▸ WHAT THE TASK REQUIRES:
With pictures omitted, the line containing "Task: Click the teal" and all later lines of the records below are to be restated word for word.

========================

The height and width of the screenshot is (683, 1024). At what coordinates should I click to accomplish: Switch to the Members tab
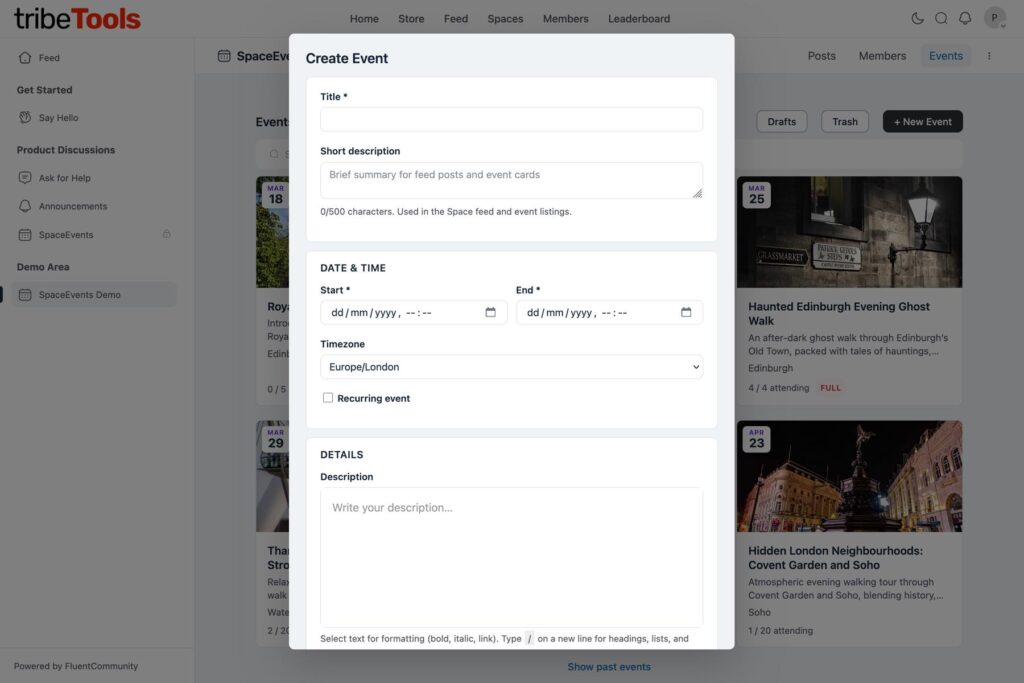[x=882, y=56]
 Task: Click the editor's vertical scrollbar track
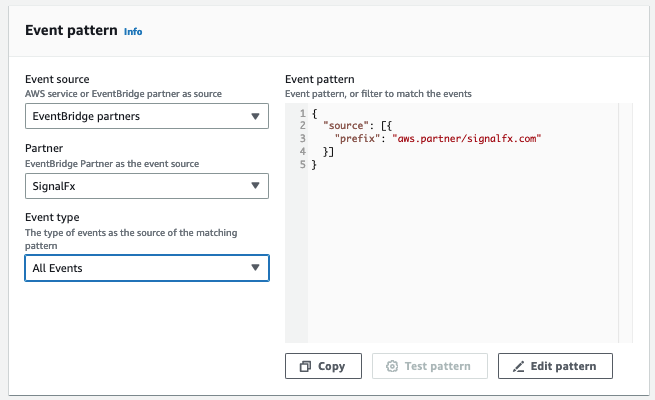pyautogui.click(x=626, y=220)
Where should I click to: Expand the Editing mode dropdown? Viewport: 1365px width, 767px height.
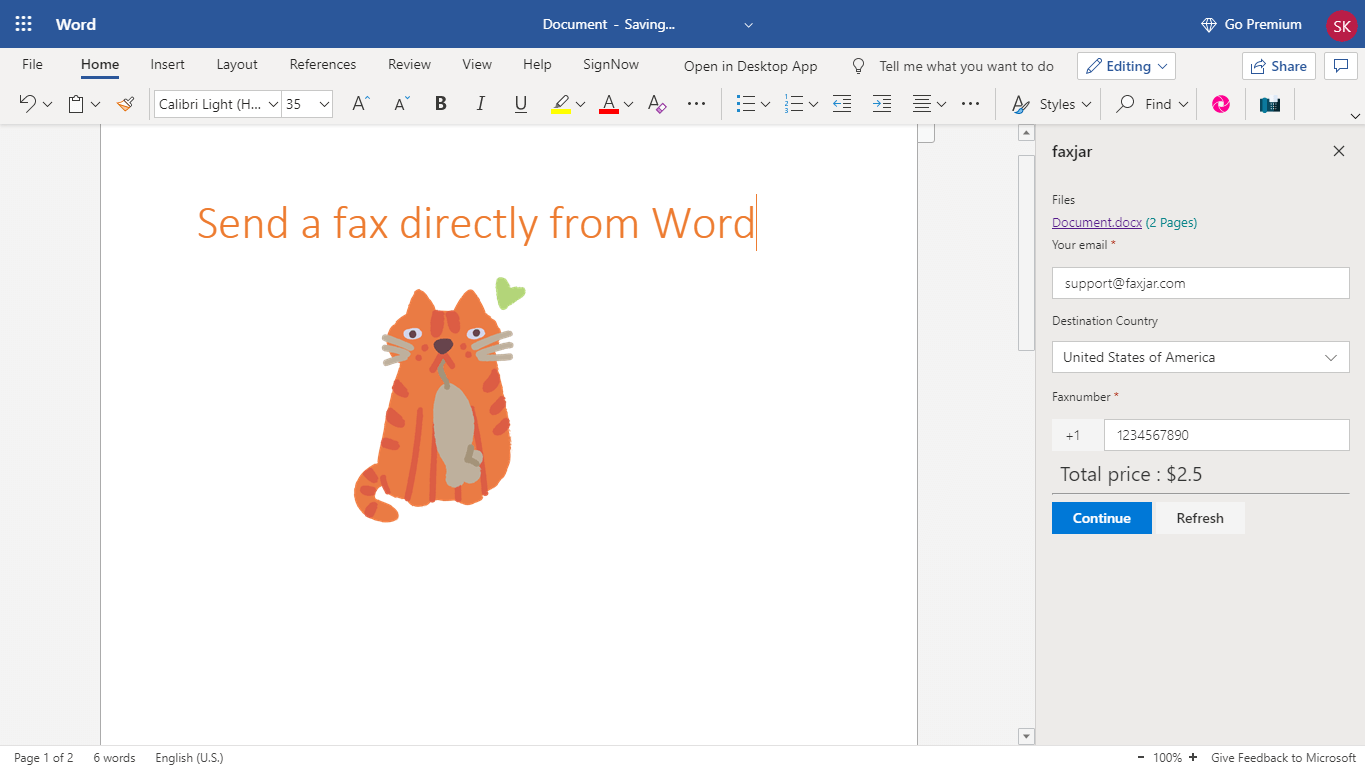point(1126,66)
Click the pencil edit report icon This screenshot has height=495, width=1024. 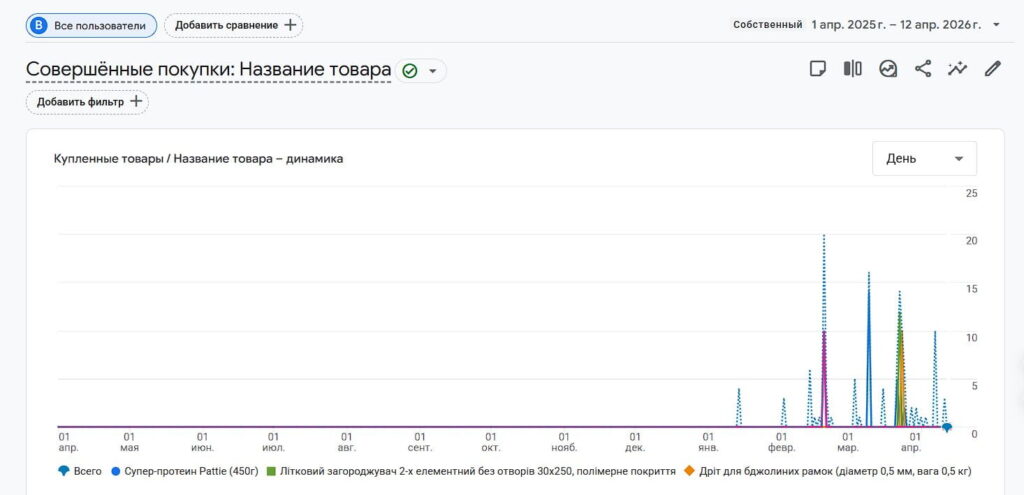coord(992,69)
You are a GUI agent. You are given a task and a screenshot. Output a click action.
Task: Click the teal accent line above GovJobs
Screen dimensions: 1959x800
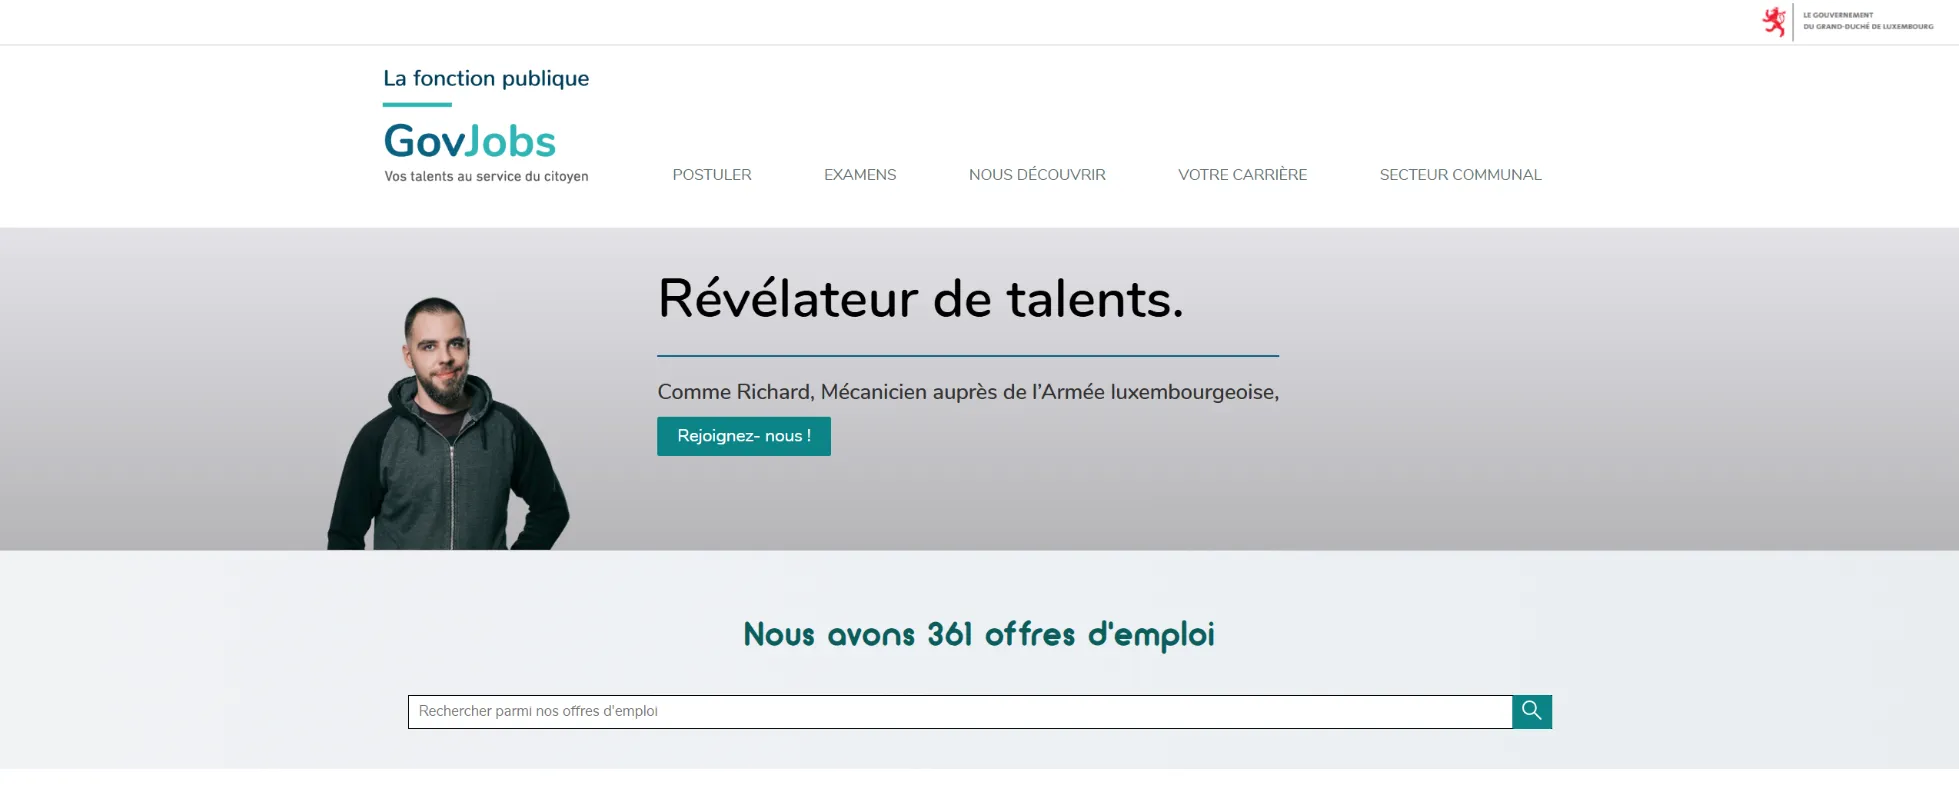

========================

▸ RESPONSE TO THIS EXERCISE:
Task: Click the teal accent line above GovJobs
Screen dimensions: 1959x800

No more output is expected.